- EXERCISE: Reproduce the Baar Said Farah passage word for word, starting at the words "In December 2015, she" and ending after the words "contradicting Islamic principles.".

- PASSAGE PROVIDED:
=-=-=
Somaliland politician

Baar Said Farah (Baar Saed Farah, Baar Siciid Faarax) is a Somaliland politician who was once the only female member of the Somaliland Parliament.

==Biography==
Baar Said Farah is from the Warsangali-Dubeys-Reer Mohamed clan. She later became a member of Somaliland parliament representing Dhahar.

===Member of the Somaliland Parliament===
In the 2005 Somaliland parliamentary election, a total of 246 candidates ran for office, but only seven were women, and of those, only two were elected. She was one of them, having been selected under the “women's quota” for Sanaag region.

In December 2010, the UDUB party committees were reorganized, and she was selected as one of the five members of the Office of Sub-Committee Liaison and Electoral Commission Affairs.

In January 2013, she strongly criticized a new airport tax regulation proposed by the Ministry of Aviation. She argued the fees were illegal, bypassed the Ministry of Finance's authority, and created an excessive financial burden for travelers.

In April 2013, she questioned the minister of interior and the police commander during a parliamentary session regarding an armed attack on the Hubaal newspaper. She demanded an explanation for the incident, leading security officials to disclose that a police officer was a primary suspect in the ongoing investigation.

In December 2015, she argued that rape was a national disaster in Somaliland requiring an urgent legislative response. During a parliamentary debate, she stressed that the crisis could not be resolved without a dedicated anti-rape law, and condemned the denial of the issue as contradicting Islamic principles.

In a 2016 interview, she stated that unless a quota for women is established for Somaliland's parliament, there will be no female lawmakers in the legislature in the future.
=-=-=
- EXCERPTED DATA:

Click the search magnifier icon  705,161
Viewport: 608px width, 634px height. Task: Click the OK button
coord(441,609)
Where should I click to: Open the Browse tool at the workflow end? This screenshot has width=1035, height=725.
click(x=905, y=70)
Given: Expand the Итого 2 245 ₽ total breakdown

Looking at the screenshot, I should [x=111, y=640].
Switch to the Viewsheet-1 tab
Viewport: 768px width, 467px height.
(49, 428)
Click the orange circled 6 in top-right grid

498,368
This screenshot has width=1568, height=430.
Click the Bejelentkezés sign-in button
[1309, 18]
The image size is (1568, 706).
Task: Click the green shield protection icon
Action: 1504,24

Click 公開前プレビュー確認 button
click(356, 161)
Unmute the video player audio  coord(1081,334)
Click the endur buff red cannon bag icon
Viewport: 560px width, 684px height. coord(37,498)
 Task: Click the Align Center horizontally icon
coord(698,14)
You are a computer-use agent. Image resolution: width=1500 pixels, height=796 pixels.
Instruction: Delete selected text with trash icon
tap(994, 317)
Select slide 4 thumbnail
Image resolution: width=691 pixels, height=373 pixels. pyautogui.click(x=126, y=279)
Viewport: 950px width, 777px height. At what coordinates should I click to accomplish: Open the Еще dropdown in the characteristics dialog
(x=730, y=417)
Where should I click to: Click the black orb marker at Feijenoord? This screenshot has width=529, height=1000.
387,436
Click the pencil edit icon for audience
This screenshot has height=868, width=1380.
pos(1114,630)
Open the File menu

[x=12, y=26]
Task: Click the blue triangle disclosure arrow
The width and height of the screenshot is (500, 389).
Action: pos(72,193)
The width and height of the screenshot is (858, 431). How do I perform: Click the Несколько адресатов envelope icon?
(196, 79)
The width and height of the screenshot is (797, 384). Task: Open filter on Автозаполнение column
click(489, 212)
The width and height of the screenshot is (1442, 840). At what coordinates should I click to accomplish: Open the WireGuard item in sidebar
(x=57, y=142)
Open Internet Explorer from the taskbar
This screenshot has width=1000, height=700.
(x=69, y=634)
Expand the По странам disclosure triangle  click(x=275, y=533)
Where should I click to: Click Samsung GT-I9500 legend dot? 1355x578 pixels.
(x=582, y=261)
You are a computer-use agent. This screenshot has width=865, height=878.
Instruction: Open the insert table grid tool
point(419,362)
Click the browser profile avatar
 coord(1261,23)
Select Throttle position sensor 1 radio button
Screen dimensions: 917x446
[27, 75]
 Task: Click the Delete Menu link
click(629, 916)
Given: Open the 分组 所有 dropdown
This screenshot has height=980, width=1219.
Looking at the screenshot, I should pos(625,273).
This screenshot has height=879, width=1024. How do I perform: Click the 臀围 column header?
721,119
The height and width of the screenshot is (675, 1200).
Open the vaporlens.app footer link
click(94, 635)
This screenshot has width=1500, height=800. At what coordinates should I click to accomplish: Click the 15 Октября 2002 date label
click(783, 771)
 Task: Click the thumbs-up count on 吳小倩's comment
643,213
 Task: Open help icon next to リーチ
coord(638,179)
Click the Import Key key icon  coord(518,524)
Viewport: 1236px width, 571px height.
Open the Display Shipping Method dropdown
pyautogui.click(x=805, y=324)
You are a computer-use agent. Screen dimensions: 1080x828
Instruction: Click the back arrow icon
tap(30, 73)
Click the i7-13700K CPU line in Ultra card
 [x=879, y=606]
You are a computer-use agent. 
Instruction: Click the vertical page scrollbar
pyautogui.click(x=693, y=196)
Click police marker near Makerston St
=-=-=
- ANSWER BELOW:
In December 2015, she argued that rape was a national disaster in Somaliland requiring an urgent legislative response. During a parliamentary debate, she stressed that the crisis could not be resolved without a dedicated anti-rape law, and condemned the denial of the issue as contradicting Islamic principles.